Weekly wine defined: Sulfites

Any wine coming from a winery in the United States after 1987 is required to state somewhere on its label that the wine you’re about to drink contains sulfites if it has more than 10 parts per million. If it has less than that, wineries can claim the wine sulfite free, although that’s not technically the truth.

A similar law went into effect in the European Union for wines bottled after 2005.

So what exactly are sulfites? And why are they used in wine?

First, one tid-bit not everyone realizes about sulfites — they occur naturally in grapes. So even if a wine says it is sulfite free, because the compound is in all grapes, the statement isn’t 100 percent accurate.

But, more often than not winemakers add sulfites to wine. This is done sometimes to stop the fermentation process, but it is also done to act as a preservative, which keeps bacteria and oxygen at bay, and allows wine to age.

If sulfites are not added to wine, it won’t last long — and if you do come across a “sulfite free” wine and you don’t drink it immediately, you may find yourself drinking vinegar when you finally do pop the cork.

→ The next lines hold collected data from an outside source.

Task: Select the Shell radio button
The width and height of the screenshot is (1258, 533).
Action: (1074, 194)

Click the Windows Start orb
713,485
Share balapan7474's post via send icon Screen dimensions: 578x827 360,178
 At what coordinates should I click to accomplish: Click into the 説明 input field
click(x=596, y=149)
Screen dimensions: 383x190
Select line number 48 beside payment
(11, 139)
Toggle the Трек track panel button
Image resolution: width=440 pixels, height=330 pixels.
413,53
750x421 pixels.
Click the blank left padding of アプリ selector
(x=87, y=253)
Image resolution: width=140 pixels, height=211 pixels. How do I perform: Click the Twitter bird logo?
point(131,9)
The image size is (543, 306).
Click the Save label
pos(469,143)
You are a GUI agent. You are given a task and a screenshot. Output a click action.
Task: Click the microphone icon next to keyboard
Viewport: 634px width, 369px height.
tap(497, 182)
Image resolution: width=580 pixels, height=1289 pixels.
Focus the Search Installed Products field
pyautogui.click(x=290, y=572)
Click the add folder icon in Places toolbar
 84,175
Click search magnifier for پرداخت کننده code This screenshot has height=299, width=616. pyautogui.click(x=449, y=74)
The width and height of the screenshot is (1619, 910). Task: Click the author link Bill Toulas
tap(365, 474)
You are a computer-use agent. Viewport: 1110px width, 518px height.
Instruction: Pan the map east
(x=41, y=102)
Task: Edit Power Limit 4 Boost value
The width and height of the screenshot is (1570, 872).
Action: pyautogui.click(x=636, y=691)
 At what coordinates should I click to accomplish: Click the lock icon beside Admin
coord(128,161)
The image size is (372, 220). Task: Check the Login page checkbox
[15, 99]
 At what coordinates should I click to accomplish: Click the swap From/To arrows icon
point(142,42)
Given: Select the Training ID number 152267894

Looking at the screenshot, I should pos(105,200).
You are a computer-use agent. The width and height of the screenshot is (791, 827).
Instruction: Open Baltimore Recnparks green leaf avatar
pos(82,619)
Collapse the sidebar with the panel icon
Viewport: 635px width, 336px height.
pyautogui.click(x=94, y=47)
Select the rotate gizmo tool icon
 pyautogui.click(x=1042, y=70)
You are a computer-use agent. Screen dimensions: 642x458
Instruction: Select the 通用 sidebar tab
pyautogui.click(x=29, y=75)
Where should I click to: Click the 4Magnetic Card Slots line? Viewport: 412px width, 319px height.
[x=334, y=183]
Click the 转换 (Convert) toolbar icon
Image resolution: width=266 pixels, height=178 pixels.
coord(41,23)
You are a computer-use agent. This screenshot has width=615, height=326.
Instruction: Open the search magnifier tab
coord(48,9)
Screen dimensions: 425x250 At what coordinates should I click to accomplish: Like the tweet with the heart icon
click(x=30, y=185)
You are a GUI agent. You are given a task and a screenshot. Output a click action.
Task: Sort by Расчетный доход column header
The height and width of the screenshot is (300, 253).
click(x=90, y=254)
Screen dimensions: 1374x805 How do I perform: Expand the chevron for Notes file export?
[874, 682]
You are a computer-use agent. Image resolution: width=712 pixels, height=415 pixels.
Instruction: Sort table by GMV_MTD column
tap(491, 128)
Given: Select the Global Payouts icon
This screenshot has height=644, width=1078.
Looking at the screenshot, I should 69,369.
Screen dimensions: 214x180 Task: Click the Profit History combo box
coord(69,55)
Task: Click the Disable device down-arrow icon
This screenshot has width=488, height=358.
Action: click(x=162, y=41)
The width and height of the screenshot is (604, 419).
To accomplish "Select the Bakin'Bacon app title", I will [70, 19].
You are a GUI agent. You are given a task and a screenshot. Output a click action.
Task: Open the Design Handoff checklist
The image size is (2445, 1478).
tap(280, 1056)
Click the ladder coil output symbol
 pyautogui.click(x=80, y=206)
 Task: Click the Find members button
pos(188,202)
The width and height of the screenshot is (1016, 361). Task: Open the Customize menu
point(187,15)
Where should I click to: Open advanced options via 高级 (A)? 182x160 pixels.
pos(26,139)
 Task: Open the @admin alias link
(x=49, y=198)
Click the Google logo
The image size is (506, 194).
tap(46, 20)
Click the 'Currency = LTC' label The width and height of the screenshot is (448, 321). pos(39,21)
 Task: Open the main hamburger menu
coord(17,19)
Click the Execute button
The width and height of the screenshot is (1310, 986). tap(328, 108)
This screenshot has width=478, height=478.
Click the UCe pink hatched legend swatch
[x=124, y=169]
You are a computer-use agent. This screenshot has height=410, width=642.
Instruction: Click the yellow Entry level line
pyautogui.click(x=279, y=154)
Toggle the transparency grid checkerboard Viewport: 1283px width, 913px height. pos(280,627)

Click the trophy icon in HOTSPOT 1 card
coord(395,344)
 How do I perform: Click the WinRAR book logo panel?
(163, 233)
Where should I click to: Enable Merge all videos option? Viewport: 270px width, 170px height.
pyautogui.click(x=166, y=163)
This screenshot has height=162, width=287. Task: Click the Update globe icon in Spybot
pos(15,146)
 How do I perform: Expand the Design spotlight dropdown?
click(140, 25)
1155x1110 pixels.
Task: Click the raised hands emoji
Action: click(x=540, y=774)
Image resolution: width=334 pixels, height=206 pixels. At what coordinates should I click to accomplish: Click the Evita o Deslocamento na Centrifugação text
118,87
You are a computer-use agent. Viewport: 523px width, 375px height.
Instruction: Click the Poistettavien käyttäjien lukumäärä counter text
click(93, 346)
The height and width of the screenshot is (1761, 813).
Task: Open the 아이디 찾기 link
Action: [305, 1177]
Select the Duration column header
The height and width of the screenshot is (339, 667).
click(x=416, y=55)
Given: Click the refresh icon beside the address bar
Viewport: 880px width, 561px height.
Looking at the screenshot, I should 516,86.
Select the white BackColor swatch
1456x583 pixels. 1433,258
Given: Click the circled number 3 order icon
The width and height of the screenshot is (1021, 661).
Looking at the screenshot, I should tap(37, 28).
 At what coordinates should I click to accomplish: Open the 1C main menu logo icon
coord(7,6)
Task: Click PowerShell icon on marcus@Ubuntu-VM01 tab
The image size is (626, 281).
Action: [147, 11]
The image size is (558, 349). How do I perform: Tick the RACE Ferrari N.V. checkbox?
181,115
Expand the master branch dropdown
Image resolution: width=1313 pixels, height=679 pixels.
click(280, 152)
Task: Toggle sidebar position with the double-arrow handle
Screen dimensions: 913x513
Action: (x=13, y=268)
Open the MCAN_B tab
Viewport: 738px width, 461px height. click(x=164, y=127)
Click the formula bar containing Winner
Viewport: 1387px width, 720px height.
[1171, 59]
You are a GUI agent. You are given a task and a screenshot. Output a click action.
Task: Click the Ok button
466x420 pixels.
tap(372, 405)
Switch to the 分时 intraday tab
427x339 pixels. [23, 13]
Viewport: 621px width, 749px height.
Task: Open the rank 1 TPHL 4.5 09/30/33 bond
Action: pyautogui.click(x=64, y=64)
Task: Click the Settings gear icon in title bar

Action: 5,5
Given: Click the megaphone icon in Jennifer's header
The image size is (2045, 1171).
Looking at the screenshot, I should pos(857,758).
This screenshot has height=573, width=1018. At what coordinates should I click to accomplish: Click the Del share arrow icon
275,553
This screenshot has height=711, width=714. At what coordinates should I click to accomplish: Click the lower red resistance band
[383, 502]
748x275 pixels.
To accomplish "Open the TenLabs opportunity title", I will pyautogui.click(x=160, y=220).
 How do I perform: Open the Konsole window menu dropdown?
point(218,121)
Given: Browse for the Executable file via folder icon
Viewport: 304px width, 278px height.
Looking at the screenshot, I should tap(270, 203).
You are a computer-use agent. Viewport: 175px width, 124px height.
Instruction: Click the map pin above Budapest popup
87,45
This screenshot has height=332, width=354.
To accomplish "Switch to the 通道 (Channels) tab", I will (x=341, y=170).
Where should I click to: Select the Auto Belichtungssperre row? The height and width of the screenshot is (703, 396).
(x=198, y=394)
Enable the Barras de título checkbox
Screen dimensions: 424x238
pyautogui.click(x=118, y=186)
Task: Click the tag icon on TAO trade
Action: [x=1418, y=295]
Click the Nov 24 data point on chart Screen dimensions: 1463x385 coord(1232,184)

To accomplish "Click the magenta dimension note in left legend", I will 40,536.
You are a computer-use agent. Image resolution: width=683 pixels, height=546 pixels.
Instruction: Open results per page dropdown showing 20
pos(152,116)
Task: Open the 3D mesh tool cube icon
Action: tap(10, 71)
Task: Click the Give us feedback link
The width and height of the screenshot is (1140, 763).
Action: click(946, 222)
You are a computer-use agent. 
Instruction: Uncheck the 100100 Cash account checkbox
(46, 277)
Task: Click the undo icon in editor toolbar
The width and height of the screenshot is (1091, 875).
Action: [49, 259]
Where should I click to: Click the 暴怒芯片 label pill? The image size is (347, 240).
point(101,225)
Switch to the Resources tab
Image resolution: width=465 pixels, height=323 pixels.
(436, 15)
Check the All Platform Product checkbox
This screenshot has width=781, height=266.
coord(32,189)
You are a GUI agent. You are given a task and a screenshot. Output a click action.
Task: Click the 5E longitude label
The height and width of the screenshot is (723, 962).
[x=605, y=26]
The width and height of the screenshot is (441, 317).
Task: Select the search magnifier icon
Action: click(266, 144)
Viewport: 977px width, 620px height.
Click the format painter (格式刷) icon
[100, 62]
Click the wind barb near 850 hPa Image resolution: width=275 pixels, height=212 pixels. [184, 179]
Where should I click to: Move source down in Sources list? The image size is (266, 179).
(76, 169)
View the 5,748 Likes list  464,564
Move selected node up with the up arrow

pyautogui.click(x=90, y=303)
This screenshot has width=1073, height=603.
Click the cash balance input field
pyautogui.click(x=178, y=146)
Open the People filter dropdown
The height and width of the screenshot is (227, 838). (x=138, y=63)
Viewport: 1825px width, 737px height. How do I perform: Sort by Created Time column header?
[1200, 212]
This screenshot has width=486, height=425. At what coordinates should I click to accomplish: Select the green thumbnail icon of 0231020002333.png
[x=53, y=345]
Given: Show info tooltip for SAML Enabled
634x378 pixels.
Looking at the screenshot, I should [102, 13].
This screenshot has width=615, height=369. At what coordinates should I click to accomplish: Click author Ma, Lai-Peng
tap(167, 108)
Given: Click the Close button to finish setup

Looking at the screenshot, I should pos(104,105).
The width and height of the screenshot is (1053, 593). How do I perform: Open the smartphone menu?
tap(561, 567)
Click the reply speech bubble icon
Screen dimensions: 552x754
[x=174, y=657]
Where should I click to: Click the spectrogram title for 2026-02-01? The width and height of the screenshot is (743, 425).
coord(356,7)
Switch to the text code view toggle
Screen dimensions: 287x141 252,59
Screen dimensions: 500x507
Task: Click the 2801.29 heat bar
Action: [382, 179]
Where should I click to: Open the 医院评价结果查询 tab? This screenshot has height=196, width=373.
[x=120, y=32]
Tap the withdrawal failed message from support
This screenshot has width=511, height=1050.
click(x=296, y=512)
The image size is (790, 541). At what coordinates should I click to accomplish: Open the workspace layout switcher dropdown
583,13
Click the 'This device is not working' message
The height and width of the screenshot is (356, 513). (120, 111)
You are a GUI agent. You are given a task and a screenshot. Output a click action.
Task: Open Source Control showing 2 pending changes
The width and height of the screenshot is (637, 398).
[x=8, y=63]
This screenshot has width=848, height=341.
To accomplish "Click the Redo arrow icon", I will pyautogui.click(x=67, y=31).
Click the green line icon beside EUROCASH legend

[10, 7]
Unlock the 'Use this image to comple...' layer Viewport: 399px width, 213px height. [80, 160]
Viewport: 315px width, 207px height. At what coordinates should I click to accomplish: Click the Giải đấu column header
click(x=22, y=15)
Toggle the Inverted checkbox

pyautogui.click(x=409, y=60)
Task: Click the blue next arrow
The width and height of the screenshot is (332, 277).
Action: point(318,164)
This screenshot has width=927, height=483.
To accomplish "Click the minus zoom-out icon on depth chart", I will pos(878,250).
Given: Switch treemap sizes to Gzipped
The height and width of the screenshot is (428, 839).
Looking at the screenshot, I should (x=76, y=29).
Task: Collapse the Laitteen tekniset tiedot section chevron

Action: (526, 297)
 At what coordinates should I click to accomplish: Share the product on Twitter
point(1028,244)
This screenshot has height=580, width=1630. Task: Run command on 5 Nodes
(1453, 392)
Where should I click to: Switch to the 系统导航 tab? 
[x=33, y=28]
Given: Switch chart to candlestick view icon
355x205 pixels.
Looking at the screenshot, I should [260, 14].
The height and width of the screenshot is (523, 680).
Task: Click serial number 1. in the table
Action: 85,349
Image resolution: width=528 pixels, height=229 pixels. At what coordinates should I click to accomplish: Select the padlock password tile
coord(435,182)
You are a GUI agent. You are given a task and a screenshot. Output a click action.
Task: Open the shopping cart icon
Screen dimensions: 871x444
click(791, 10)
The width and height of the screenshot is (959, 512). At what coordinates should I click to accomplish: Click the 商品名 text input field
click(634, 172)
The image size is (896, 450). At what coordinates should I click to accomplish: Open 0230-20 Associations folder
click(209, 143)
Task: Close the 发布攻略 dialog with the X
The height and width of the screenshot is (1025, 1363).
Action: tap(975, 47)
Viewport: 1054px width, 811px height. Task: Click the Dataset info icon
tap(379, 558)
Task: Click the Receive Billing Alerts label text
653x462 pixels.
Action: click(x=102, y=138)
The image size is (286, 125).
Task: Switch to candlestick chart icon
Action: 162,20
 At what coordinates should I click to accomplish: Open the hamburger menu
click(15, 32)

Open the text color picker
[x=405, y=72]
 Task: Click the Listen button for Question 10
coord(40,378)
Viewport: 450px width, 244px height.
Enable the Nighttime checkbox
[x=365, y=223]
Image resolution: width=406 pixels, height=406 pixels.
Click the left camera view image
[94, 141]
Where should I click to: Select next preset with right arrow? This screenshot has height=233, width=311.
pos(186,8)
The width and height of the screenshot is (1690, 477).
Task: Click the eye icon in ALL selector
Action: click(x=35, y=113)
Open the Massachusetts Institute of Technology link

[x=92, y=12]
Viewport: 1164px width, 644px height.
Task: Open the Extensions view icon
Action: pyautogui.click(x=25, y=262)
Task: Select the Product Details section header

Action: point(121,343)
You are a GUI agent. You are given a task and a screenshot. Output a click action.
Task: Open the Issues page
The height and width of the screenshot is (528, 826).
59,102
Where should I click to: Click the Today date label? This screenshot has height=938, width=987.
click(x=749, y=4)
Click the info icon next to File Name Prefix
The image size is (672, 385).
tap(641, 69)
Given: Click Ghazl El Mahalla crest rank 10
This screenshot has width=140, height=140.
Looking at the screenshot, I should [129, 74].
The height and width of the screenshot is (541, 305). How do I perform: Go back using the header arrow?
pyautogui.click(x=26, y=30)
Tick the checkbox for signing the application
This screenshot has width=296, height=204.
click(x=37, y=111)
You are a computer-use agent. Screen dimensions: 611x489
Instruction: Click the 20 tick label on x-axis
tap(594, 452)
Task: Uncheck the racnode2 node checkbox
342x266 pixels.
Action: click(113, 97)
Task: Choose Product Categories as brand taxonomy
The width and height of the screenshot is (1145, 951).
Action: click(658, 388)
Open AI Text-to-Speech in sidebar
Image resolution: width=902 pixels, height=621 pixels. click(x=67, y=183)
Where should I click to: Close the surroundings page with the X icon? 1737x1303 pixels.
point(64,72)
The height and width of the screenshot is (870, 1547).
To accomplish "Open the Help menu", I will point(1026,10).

The ultimate job of sulfites is to kill bacteria and to allow a wine to age without oxidation affecting its development.

White wines will have more sulfites added than red, because red wines have the advantage of tannic acids that help fight bacteria and ultimately preserve the wine like sulfites do.

Sulfites sometimes get a bad rap because people assume it’s the sulfites that cause an allergic reaction. One way to test if you’re allergic to sulfites is to try dried apricots — which are treated with sulfites for the one of the same reasons as wine: preservation.

According to one article, 2 ounces of dried apricots contain ten-times the amount of sulfites found in one glass of wine. If you react to the dried apricots, then you know you’re likely allergic to the sulfites. If they result in no reaction, you may be reacting the histamines in the wine and not the sulfites.